**Records for this task**
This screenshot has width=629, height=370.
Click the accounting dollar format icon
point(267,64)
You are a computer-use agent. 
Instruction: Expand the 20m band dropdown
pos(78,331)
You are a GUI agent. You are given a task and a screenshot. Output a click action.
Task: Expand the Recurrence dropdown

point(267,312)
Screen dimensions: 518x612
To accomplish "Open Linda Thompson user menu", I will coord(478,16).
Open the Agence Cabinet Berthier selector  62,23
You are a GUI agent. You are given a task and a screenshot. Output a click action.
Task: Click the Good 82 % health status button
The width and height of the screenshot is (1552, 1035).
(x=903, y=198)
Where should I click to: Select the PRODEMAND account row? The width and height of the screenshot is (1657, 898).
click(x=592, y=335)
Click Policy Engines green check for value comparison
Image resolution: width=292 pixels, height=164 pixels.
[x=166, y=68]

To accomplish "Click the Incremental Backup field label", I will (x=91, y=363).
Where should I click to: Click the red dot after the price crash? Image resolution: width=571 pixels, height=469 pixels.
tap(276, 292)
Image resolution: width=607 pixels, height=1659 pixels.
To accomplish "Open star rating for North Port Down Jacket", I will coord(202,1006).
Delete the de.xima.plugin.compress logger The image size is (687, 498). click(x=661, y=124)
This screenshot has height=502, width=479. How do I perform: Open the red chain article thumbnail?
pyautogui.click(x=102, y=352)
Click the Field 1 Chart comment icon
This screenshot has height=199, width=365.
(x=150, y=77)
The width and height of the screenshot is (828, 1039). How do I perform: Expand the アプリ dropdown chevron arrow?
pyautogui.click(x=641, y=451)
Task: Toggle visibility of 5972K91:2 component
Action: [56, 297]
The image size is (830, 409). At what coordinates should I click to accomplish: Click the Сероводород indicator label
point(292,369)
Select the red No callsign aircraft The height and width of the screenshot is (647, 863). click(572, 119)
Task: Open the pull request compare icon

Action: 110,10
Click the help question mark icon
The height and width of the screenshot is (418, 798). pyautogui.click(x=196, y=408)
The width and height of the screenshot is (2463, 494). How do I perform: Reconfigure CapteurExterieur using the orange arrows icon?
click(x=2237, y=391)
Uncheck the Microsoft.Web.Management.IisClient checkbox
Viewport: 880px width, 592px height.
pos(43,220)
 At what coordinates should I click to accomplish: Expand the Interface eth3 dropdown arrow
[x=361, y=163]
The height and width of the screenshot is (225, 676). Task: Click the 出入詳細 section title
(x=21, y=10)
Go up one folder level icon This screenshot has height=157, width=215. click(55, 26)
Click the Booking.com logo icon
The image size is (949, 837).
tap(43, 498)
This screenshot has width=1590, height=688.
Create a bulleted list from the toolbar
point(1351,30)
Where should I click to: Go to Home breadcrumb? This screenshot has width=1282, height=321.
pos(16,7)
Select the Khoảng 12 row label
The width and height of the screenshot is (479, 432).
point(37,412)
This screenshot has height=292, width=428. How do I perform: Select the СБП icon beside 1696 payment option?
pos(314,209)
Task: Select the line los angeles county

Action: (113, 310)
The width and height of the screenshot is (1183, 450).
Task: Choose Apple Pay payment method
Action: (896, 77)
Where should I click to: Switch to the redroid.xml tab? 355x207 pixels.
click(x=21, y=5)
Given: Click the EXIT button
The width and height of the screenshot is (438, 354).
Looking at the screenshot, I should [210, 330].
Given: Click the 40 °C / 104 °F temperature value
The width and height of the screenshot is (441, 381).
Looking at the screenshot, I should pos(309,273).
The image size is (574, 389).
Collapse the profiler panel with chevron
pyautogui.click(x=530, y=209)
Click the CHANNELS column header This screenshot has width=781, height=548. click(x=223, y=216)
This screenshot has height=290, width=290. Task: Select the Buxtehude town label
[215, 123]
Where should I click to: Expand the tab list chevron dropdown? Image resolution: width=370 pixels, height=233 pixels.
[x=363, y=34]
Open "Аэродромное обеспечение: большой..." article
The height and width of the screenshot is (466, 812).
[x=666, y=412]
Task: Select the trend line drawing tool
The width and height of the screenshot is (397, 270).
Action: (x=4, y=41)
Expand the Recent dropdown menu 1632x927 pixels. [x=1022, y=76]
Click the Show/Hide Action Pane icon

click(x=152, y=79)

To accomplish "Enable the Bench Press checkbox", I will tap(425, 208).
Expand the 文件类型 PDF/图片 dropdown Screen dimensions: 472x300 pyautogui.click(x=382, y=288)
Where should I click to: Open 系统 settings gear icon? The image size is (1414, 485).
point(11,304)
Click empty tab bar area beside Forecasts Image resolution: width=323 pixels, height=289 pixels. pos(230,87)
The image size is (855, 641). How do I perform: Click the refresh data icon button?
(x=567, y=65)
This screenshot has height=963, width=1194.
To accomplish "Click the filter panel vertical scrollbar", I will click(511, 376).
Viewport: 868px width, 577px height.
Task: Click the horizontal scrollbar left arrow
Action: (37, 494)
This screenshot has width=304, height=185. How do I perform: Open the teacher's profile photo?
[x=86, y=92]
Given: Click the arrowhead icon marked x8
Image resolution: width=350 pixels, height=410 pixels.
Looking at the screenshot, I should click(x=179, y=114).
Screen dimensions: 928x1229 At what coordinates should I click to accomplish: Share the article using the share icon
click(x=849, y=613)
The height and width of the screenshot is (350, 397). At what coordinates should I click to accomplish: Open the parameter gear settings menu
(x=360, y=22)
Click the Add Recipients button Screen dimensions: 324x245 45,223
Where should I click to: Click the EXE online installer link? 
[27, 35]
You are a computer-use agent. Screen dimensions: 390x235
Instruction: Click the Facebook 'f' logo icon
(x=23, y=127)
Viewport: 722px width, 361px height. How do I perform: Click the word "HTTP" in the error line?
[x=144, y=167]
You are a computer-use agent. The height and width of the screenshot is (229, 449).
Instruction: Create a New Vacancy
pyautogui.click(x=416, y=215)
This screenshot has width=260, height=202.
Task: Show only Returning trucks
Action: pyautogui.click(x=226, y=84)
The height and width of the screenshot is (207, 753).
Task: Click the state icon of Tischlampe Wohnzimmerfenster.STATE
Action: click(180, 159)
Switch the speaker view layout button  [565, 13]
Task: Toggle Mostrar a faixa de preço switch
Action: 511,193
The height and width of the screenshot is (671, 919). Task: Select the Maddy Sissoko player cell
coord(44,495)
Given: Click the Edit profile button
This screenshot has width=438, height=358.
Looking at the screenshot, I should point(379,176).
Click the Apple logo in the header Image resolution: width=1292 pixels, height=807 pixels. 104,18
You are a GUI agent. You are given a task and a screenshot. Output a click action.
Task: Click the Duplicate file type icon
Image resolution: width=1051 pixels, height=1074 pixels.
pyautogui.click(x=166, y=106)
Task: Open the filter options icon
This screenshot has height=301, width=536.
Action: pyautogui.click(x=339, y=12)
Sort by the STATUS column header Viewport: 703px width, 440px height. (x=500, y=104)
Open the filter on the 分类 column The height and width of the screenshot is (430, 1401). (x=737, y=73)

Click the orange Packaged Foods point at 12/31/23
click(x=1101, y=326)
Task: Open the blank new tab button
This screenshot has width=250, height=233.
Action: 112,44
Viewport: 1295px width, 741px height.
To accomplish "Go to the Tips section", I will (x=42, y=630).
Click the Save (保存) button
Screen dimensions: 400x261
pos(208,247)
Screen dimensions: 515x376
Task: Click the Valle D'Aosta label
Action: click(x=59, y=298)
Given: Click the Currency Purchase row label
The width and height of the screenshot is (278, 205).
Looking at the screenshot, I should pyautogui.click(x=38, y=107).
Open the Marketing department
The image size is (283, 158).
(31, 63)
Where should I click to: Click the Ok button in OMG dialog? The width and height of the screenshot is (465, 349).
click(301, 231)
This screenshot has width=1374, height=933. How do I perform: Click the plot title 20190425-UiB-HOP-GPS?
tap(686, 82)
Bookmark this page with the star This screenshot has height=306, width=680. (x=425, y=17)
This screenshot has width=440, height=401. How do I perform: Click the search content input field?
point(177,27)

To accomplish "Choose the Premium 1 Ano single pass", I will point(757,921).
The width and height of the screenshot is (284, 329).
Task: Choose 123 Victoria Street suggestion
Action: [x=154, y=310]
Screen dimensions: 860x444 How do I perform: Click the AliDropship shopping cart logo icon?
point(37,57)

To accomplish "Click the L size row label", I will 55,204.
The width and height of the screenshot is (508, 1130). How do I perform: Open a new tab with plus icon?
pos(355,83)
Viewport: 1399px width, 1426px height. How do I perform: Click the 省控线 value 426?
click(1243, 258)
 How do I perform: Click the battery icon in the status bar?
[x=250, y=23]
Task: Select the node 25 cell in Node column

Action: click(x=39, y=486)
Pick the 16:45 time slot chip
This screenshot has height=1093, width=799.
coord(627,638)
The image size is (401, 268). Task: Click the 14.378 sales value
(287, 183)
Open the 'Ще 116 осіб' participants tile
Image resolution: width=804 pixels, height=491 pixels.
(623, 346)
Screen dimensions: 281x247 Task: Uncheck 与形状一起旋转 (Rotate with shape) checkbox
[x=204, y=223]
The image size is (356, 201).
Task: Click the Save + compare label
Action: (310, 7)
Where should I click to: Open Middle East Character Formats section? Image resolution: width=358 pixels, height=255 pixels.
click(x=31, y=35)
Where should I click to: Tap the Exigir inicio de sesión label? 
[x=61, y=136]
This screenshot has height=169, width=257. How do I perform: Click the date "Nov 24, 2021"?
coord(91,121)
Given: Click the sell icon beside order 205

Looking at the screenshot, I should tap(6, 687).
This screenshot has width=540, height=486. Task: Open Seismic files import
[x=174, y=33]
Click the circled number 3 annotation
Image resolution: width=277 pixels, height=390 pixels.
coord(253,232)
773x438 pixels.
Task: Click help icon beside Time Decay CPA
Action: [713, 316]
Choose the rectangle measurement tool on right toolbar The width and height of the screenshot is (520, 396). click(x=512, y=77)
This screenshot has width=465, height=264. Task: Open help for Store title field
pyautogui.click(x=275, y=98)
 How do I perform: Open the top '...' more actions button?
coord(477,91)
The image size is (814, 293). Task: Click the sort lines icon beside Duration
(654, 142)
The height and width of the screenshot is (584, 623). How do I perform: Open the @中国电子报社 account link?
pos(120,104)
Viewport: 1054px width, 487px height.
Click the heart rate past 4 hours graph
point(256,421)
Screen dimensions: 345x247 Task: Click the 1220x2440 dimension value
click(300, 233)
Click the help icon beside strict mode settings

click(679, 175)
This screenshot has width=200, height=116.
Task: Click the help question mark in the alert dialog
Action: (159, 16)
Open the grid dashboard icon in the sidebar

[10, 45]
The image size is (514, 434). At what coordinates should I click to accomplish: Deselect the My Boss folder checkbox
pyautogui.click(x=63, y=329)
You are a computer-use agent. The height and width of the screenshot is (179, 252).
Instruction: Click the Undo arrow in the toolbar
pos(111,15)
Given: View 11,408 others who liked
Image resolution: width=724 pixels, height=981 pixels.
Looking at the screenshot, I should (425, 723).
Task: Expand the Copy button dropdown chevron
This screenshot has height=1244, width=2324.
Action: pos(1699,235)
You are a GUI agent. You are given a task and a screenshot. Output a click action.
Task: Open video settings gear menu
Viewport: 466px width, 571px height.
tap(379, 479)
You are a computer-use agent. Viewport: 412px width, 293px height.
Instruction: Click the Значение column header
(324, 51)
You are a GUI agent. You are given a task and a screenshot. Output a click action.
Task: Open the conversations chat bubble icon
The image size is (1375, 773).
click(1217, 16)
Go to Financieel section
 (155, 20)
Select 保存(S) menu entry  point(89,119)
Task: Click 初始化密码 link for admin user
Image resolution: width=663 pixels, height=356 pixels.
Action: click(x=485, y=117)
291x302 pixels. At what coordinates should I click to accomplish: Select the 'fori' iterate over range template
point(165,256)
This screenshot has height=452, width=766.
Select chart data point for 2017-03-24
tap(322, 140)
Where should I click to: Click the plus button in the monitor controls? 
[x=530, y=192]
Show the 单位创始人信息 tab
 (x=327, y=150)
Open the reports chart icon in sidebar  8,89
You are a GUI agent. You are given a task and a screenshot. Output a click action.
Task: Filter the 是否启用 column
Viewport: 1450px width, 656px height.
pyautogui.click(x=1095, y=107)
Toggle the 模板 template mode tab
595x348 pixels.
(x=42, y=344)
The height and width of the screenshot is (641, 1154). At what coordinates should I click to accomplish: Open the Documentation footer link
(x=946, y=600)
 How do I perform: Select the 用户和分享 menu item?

**What to work on**
Everything from the line holding "Select chart data point for 2017-03-24" through the final line of the material must be given again exactly, and nothing outside that stretch.

**The answer**
Select chart data point for 2017-03-24
tap(322, 140)
Where should I click to: Click the plus button in the monitor controls? 
[x=530, y=192]
Show the 单位创始人信息 tab
 (x=327, y=150)
Open the reports chart icon in sidebar  8,89
You are a GUI agent. You are given a task and a screenshot. Output a click action.
Task: Filter the 是否启用 column
Viewport: 1450px width, 656px height.
pyautogui.click(x=1095, y=107)
Toggle the 模板 template mode tab
595x348 pixels.
(x=42, y=344)
The height and width of the screenshot is (641, 1154). At what coordinates should I click to accomplish: Open the Documentation footer link
(x=946, y=600)
 How do I perform: Select the 用户和分享 menu item?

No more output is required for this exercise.